When studying for a doctoral degree (PhD), candidates submit a thesis that provides a critical review of the current state of knowledge of the thesis subject as well as the student’s own contributions to the subject. The distinguishing criterion of doctoral graduate research is a significant and original contribution to knowledge.
Once accepted, the candidate presents the thesis orally. This oral exam is open to the public.
Abstract
Despite the ever-increasing use of renewables for societies’ energy supply and considering the long history of using some of them such as biomass for energy generation purposes, new challenges associated with their utilization emerge.
For biomass-powered energy systems, issues such as seasonality of biomasses, supply chain problems, heat content of biomass resources, weather pollution, environmental contamination, and energy conversion limitations put the availability and affordability of such systems under question. The optimization of the energy systems considering their reliability, availability, and maintainability parameters and constraints could considerably affect the system design, and operation.
The research proposes optimization modeling based on the methodologies derived for hybrid energy systems (generating heat, electricity and then hydrogen), considering reliability, maintainability, and availability parameters that deliver the optimal values for cost, reliable performance parameters for operation, and available energy systems.
Such modeling is capable of being extended to be used for smart energy systems that are further hybridized by integrating other energy or product generation modules such as geothermal, solar, wind, or hydrogen-generating modules.

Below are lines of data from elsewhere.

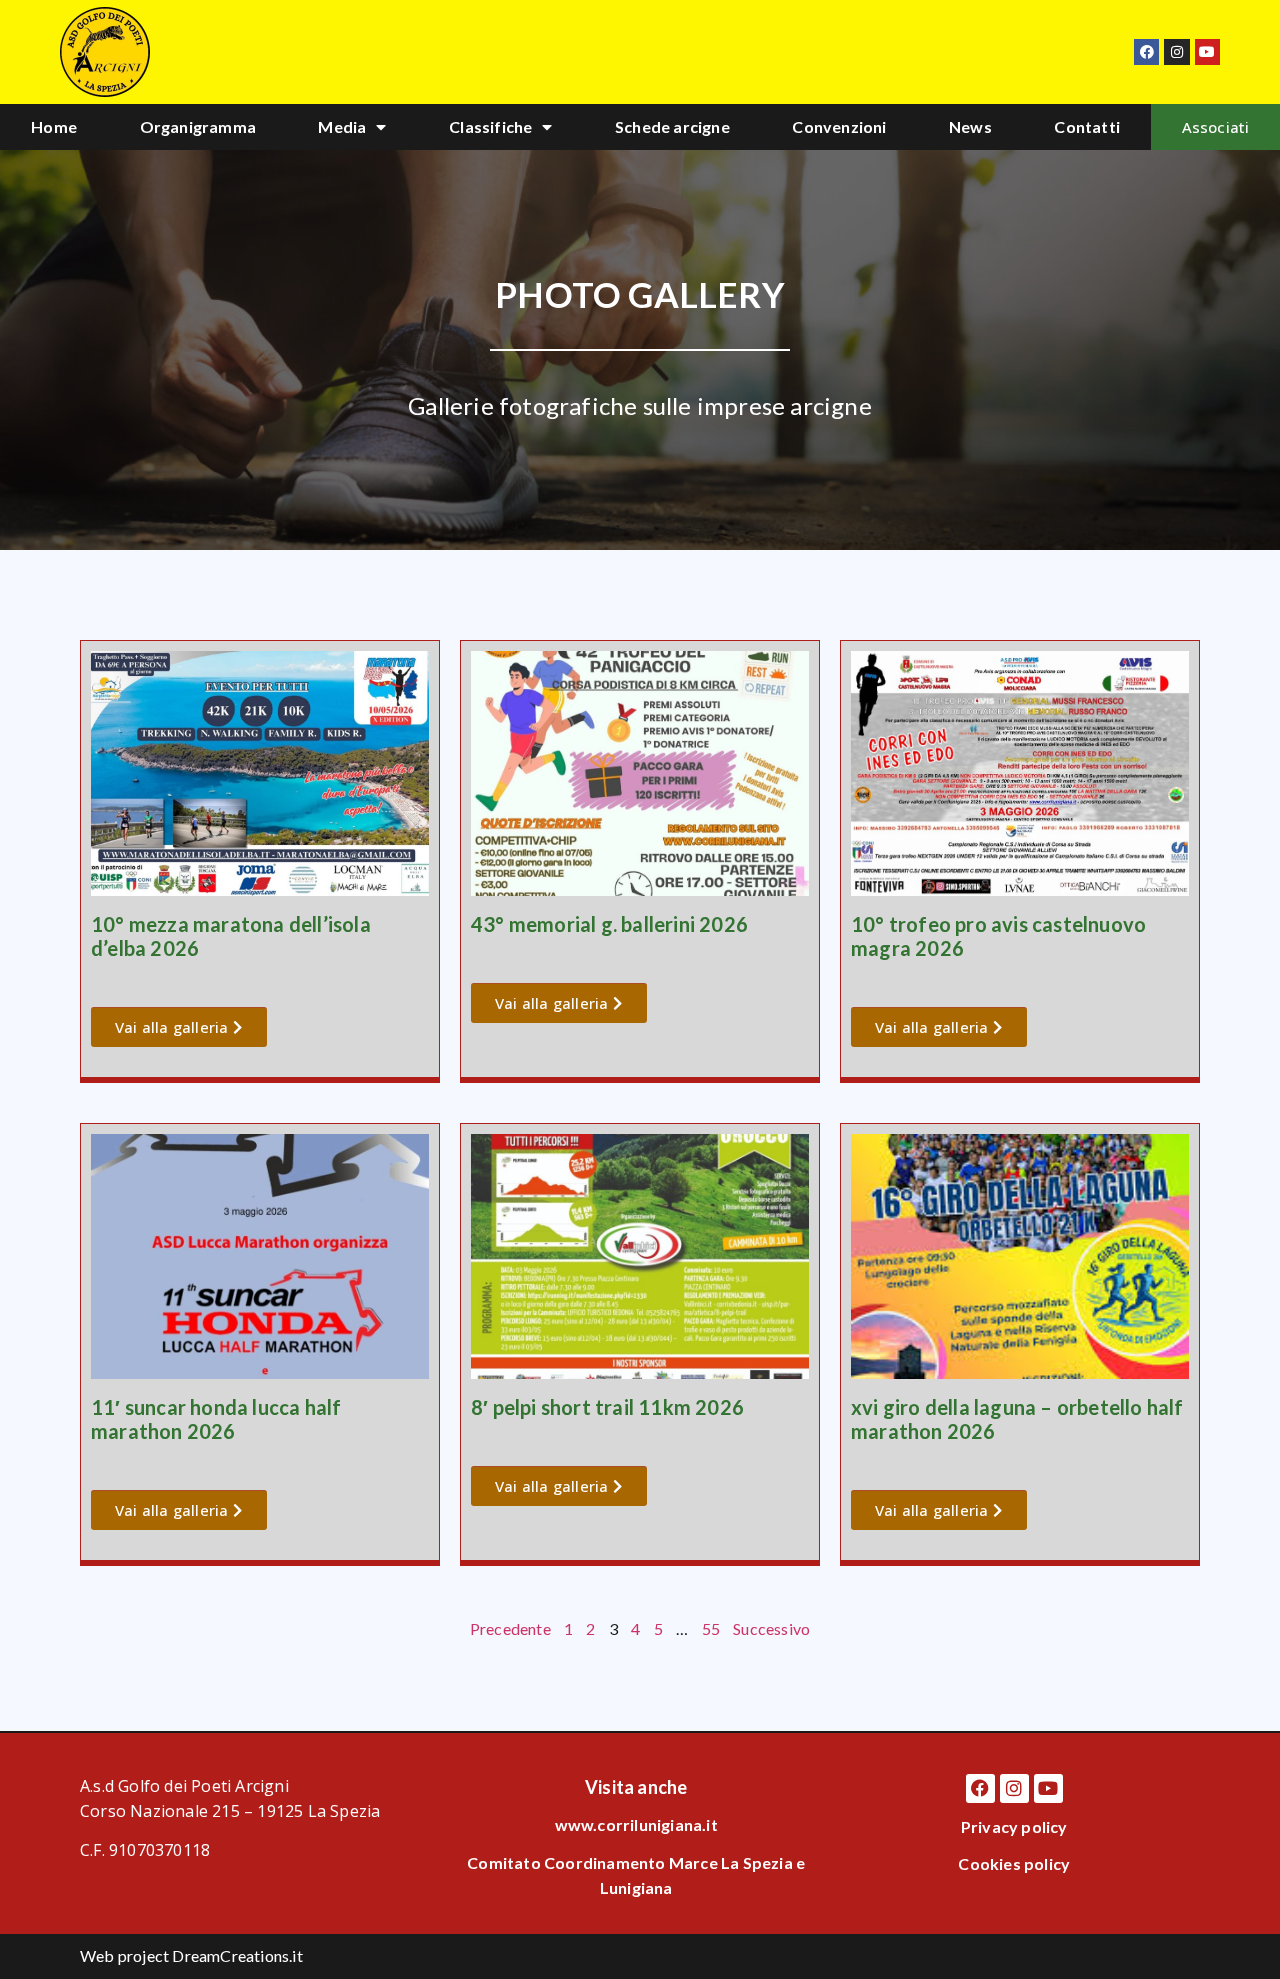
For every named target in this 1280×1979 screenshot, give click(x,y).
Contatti (1087, 126)
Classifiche (490, 126)
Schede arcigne (672, 126)
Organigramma (198, 126)
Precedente (510, 1628)
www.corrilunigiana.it (636, 1824)
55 (711, 1628)
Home (54, 126)
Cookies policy (1014, 1863)
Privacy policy (1014, 1826)
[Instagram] (1176, 51)
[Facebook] (1146, 51)
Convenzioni (839, 126)
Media (342, 126)
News (970, 126)
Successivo (771, 1628)
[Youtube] (1207, 51)
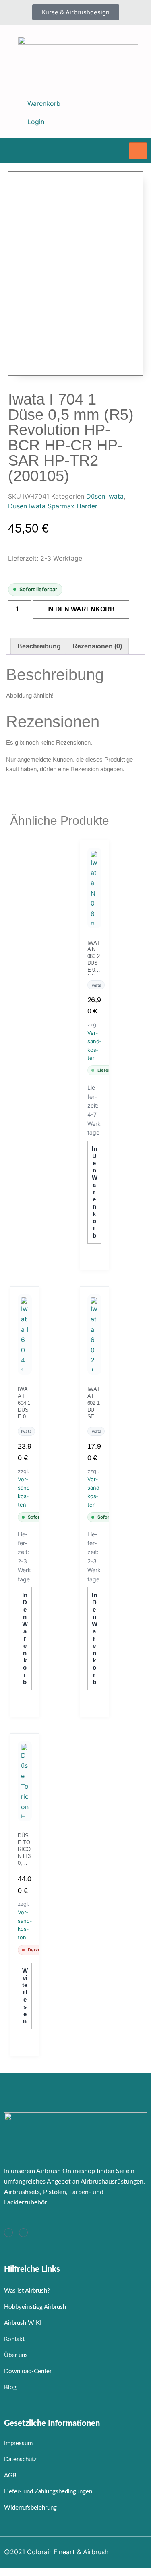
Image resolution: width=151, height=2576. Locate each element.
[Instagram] (8, 2232)
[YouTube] (23, 2232)
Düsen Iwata (105, 496)
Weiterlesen (25, 1996)
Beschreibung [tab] (39, 646)
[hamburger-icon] (138, 150)
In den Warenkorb (81, 609)
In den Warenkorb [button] (94, 1192)
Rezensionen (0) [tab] (97, 646)
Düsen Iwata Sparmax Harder (52, 506)
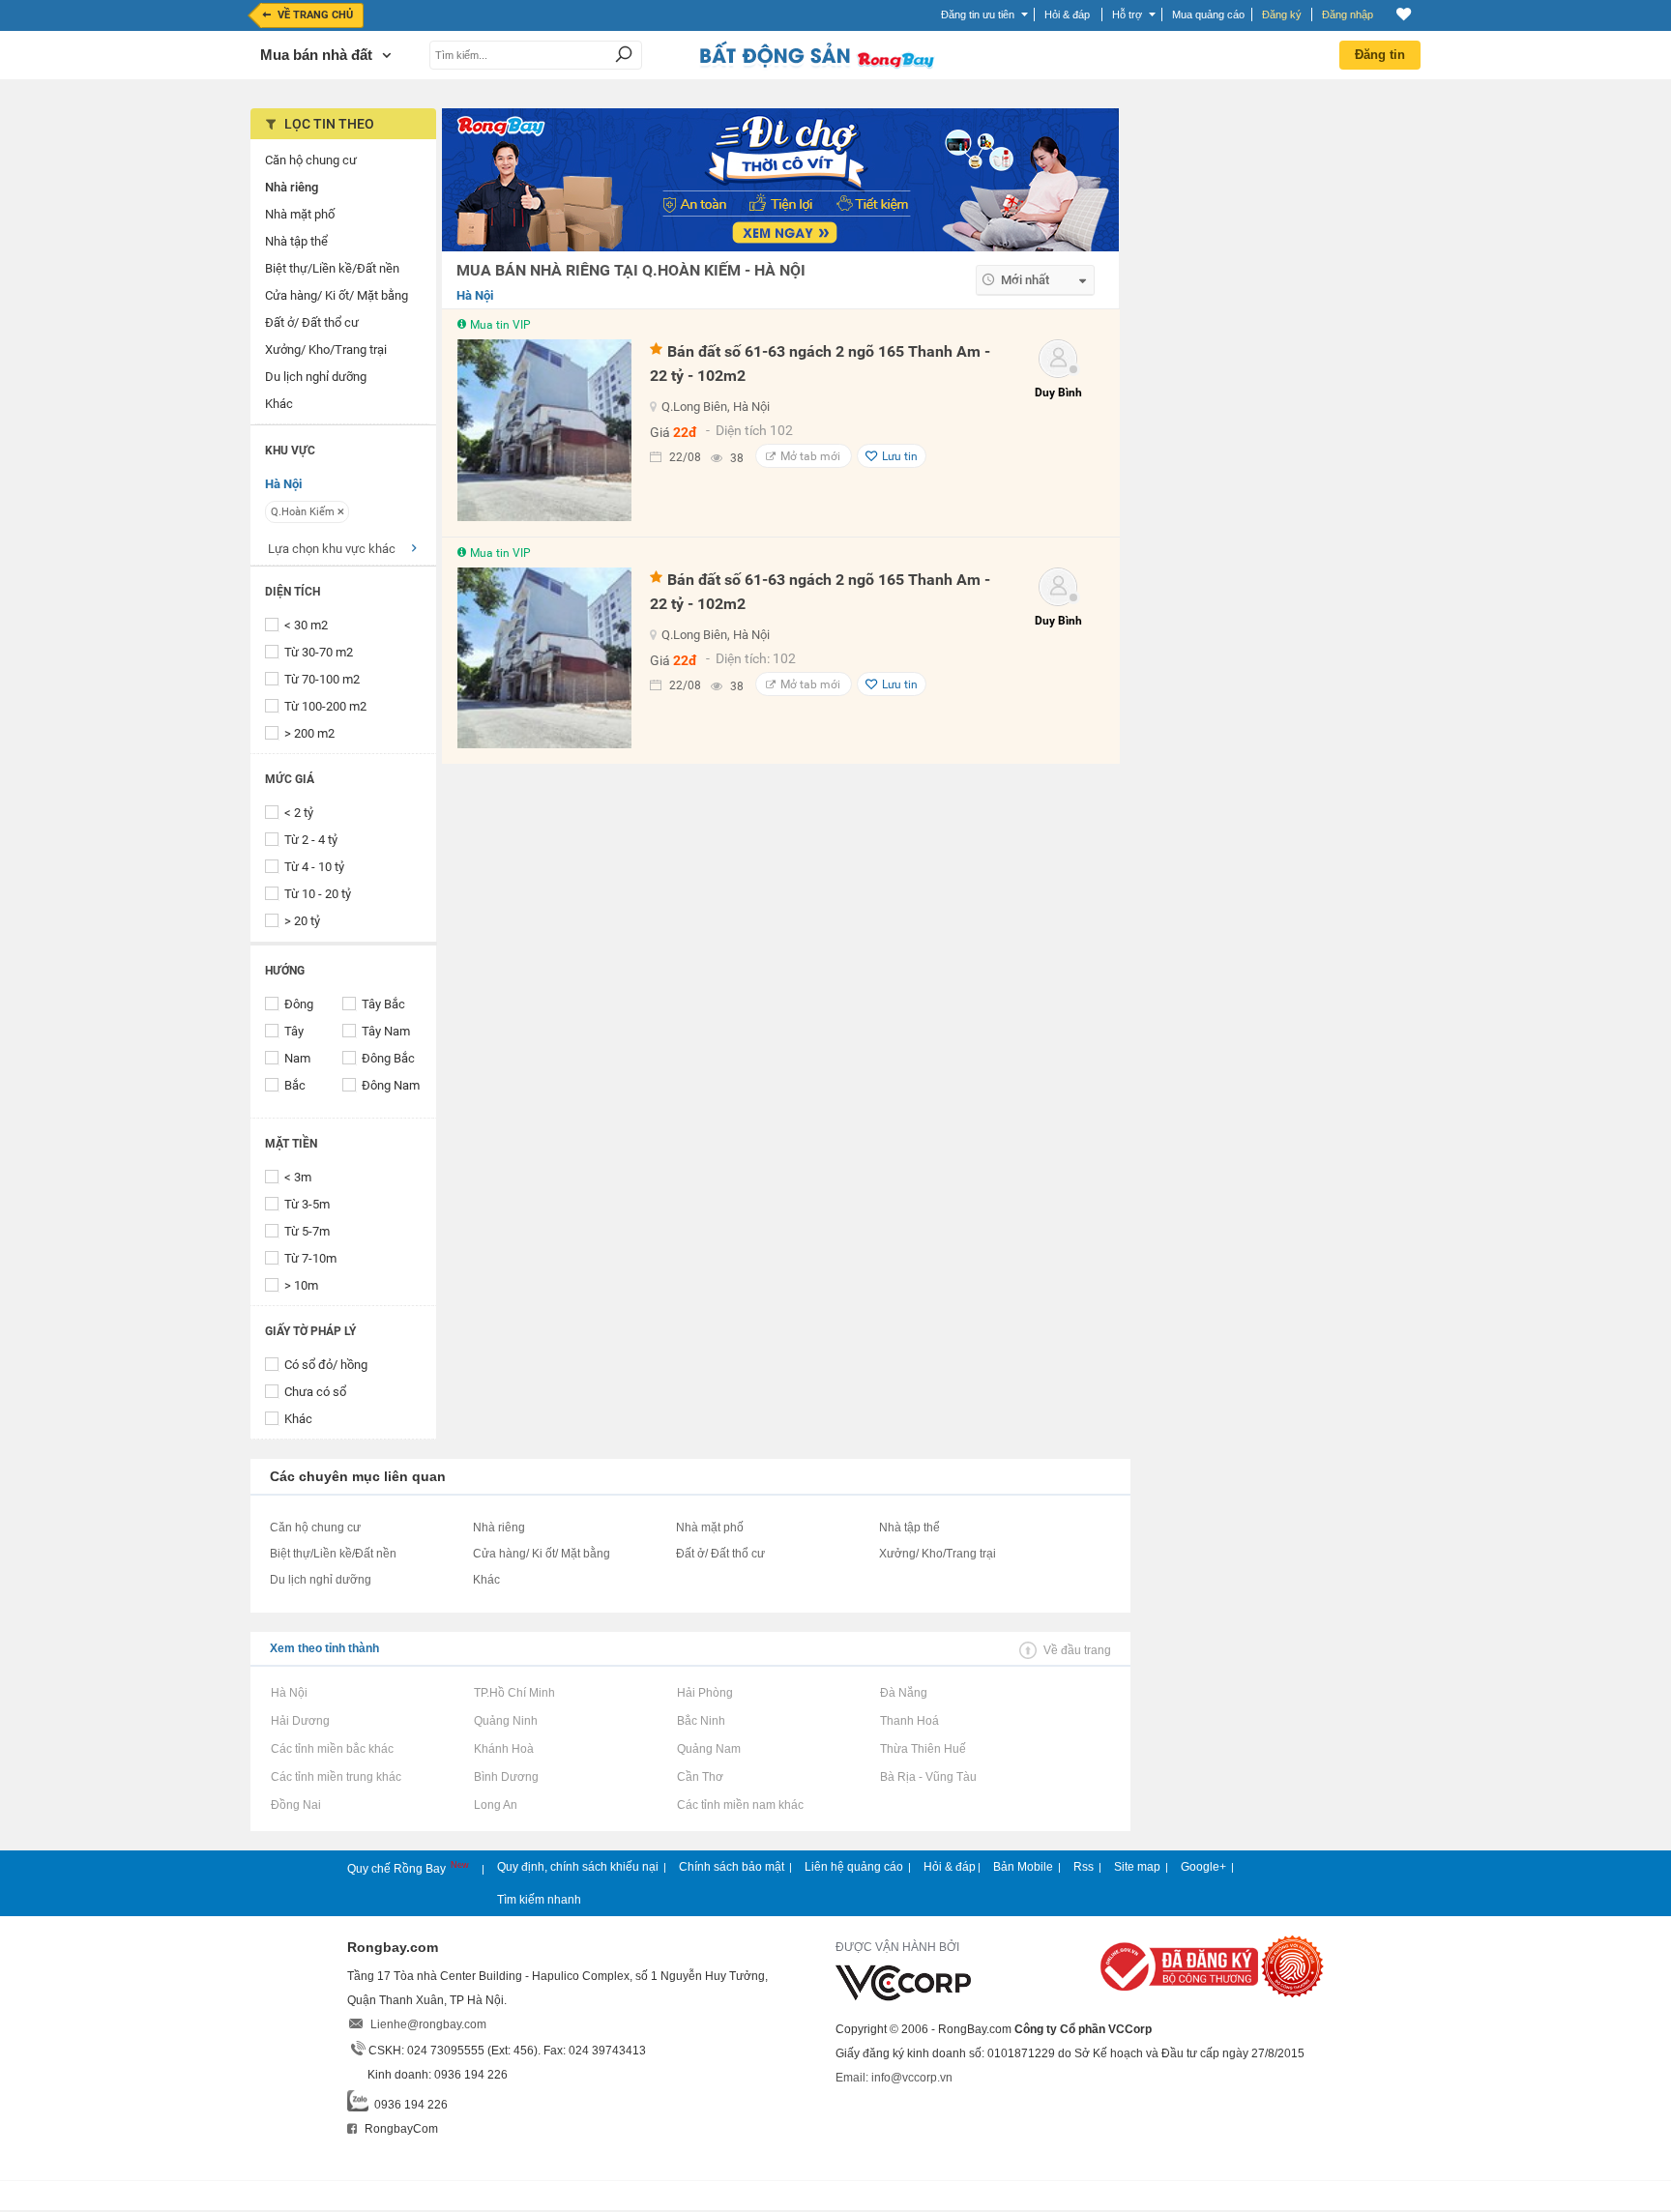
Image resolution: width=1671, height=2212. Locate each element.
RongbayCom (400, 2129)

This modeling by using cost and pollution correlation function of systems performance parameters (modules rated capacities, use times, etc.) could be adapted to a wide range of heat and electricity energy demands (building, complex of buildings, or district heating networks) for different applications ranging from populated areas to remote off-grid communities such as northern Québec, Canada.
This modeling is flexible enough to adopt various other methods for optimization and reliability, maintainability, and availability analysis, such as Multiple Criteria Decision-Making (MCDM) techniques, to assist in achieving the most economically exploitable energy with the least pollution from various scenarios.
In this methodology, nonlinear objective functions with several criteria for decision-making, subjected to reliability parameter constraints, are used to minimize the energy generation cost and pollution and are examined for single buildings or DHS applications.
In this research, hybridization of the biomass-fuelled combined heat and power (CHP) systems is modeled by coupling such systems with geothermal and hydrogen modules. Configuration of such models was carried out by considering the particularities such as modeling the geothermal module surface and subsurface parts, hydrogen generators, and thermal energy storage components.
Sensitivity analysis of such methodologies and models is performed by scenarioizing and via scenarios considering biomass chemical compositions, wood pellets distance from consumption areas, and reliability, maintainability, and availability parameters for a single or complex of buildings. Techniques such as MCDM techniques like TOPSIS are employed to screen the optimal scenarios in multi objective optimization modeling.